Un appello che nasconde anche una fase di ansia per l'intero mondo della formazione professionale. Infatti se al lavoro dei centri viene riconosciuto un certo successo formativo, nel contempo in sede legislativa non arriv ano analoghe attenzioni. «Prendiamo positivamente atto che, nell'innalzamento dell'obbligo ai 16 anni, si parla ora di biennio unitario e non più unico - sottolinea Michele Colasanto, presidente di Forma, l'associazione nazionale degli enti di formazione professionale -. Questo biennio unitario, ovviamente, ci interessa se sarà davvero indicatore di un'offerta formativa differenziata». Insomma un biennio da non spendere solamente nella scuola, ma che veda protagonista la formazione professionale per creare percorsi che permettano di assolvere l'obbligo (nei primi due anni) e nel contempo permettano di giungere a una qualifica professionale (con un terzo anno). Uno scenario che in parte potrebbe diminuire l'ansia che sta vivendo questo segmento della formazione.
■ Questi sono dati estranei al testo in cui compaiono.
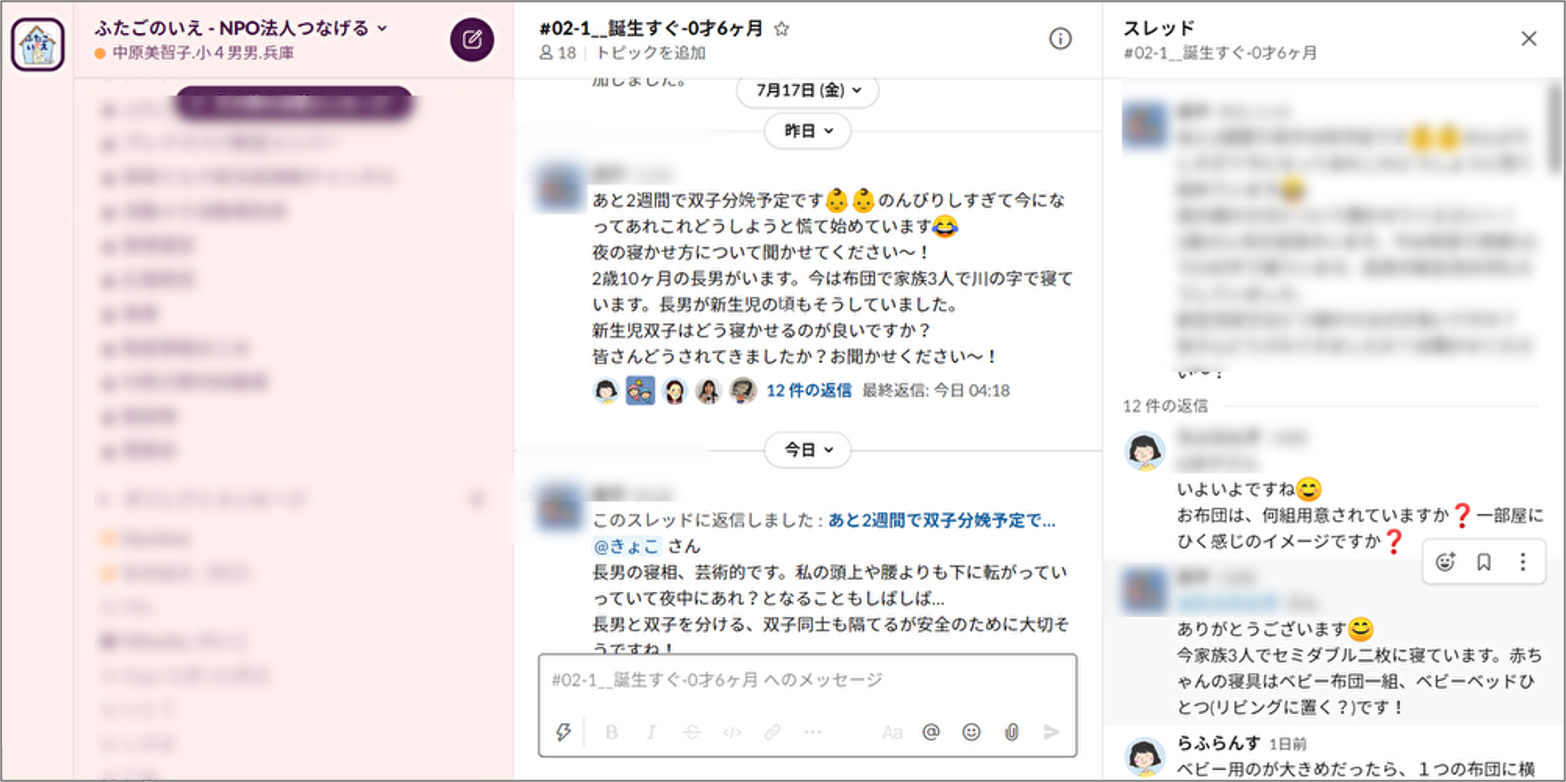The image size is (1566, 782).
Task: Open emoji picker in composer
Action: tap(971, 732)
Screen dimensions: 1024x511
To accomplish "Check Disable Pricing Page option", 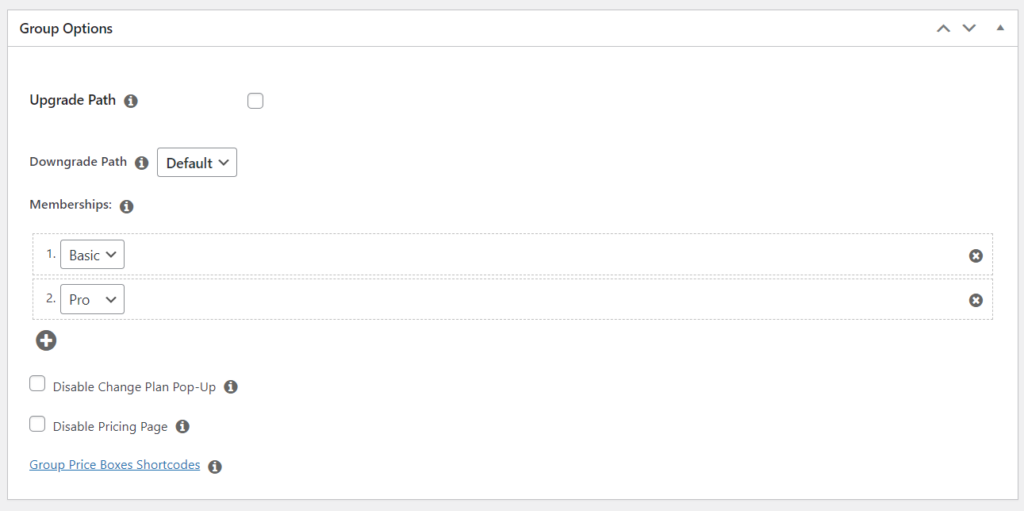I will click(37, 424).
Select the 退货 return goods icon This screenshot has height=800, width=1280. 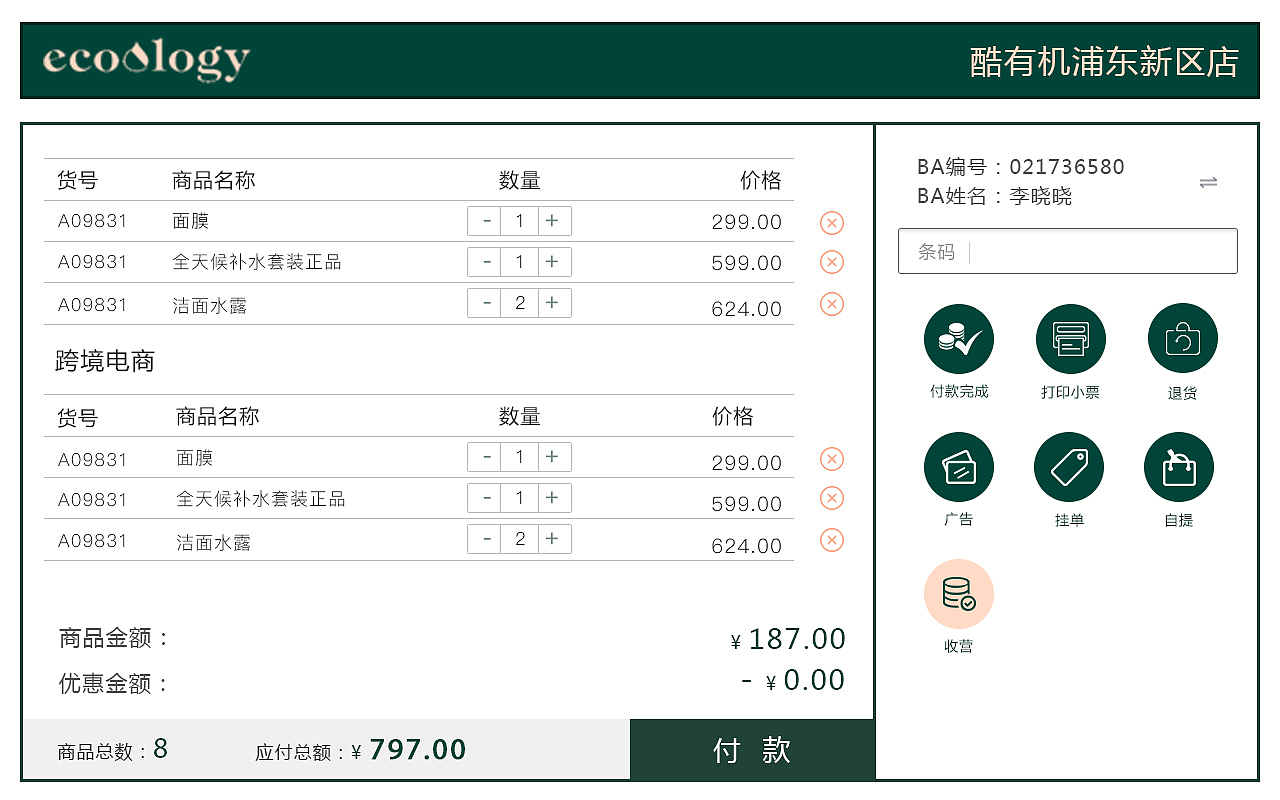(x=1183, y=339)
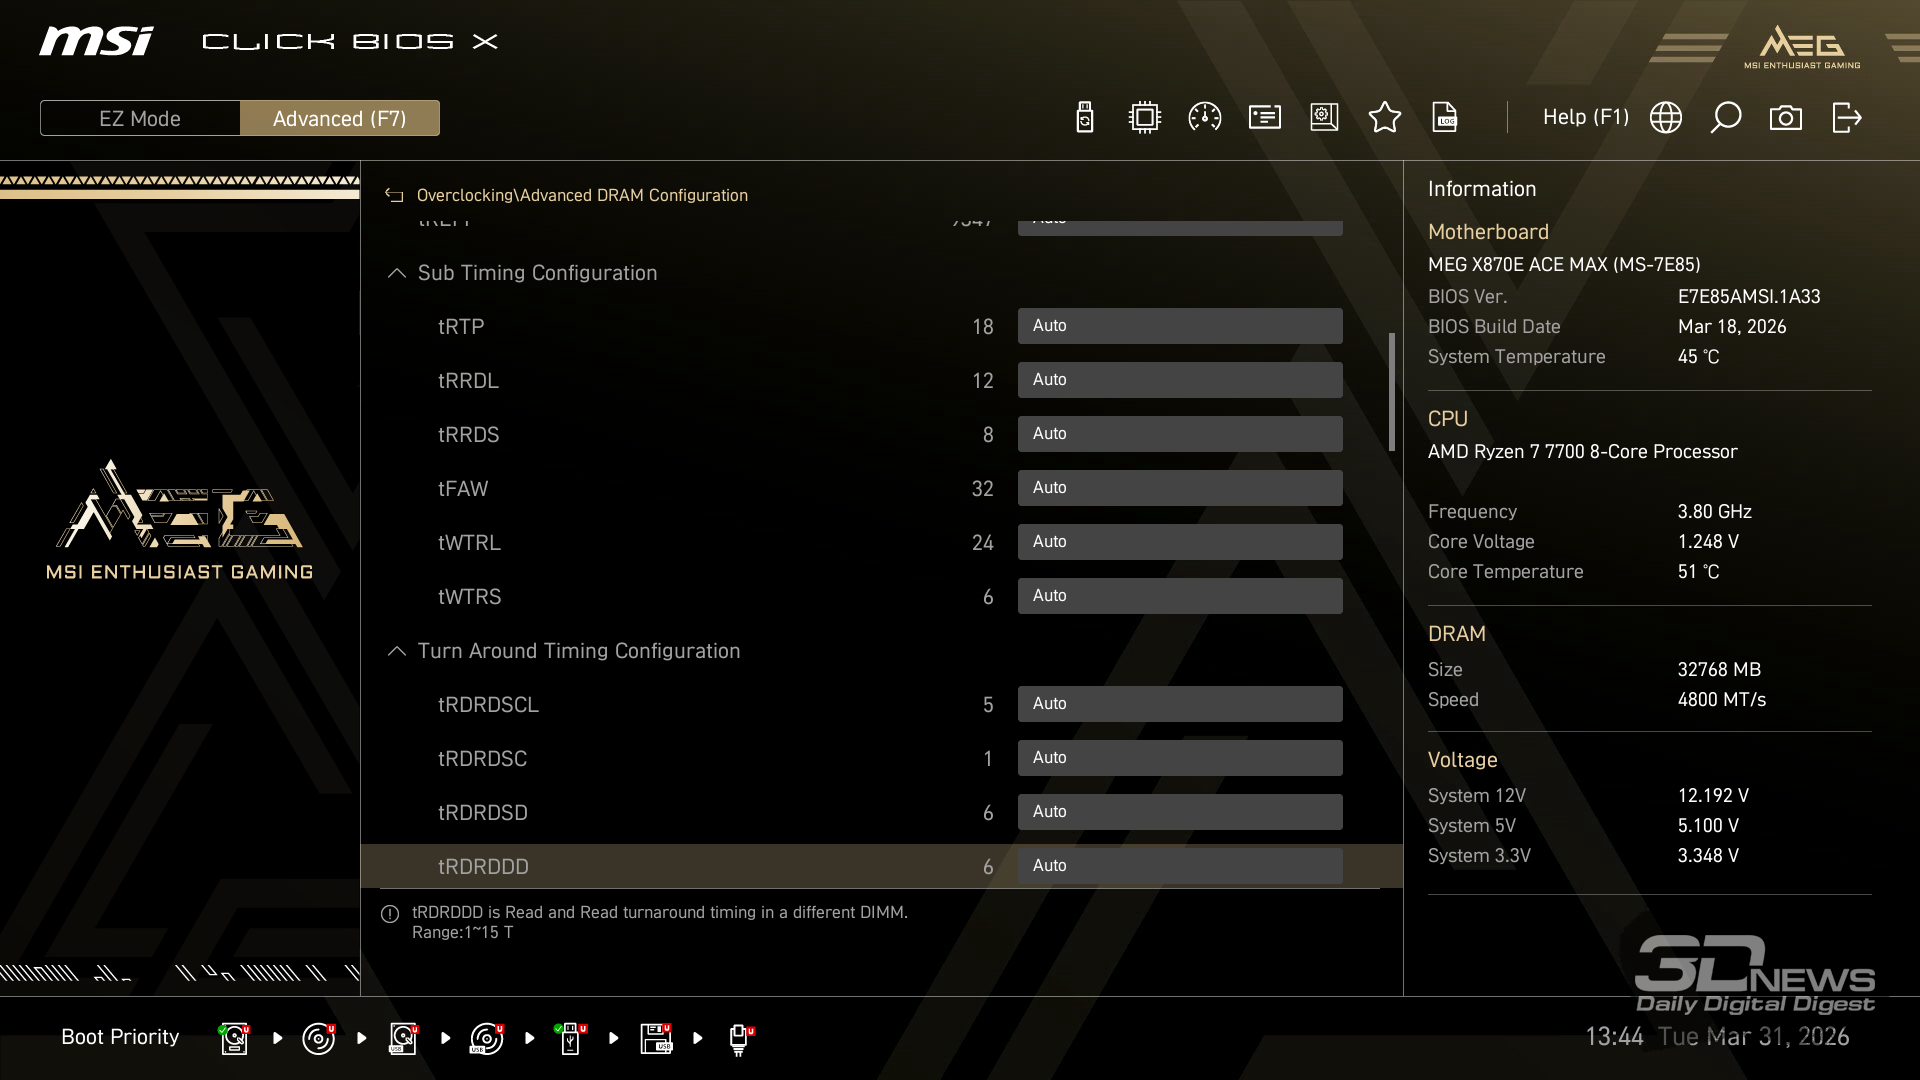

Per ora tutto resta legato alla Finanziaria, nel cui articolo 68 è stata introdotta la norma sull'obbligo a 16 anni e il biennio unitario affidando a una delega attuativa la definizione operativa. Passaggi quanto mai delicati, come hanno sottolineato i relatori al convegno di Arese. La speranza è che, in fase di delega, si tenga in considerazione il ruolo educativo compiuto dalla formazione professionale. «Ho constatato personalmente come in Europa sia data sempre più importanza alla formazione professionale e soprattutto a quella iniziale - ha rammentato Mario Monti -. In Italia si rincorre da anni una riforma che dovrebbe portare a bloccare la dispersione di tanti talenti». «Occorre dare un futuro ai ragazzi che abbandonano la scuola - aggiunge Gustavo Charmet -. Occorre riorganizzare loro la speranza». Ma soprattutto una vera valorizzazione della formazione professionale, «passa attraverso tre parole chiave - sottolinea Michele Colasanto -: quantità, intesa come lotta alla dispersione scolastica; qualità, offrendo una formazione in linea con il mercato e capace di dare autonomia alla persona; equità, offrendo opportunità a tutti anche oltre la qualifica professionale». Un esempio? Lo offre don Vittorio C hiari, direttore del centro di Arese. «A giugno di quest'anno 19 nostri ragazzi hanno dato la maturità tecnica. Giovani che sembravano 'persi' per il percorso scolastico tradizionale, ma che nella formazione professionale hanno ritrovato motivazioni ed entusiasmo». Un esempio offerto al ministro e al Parlamento.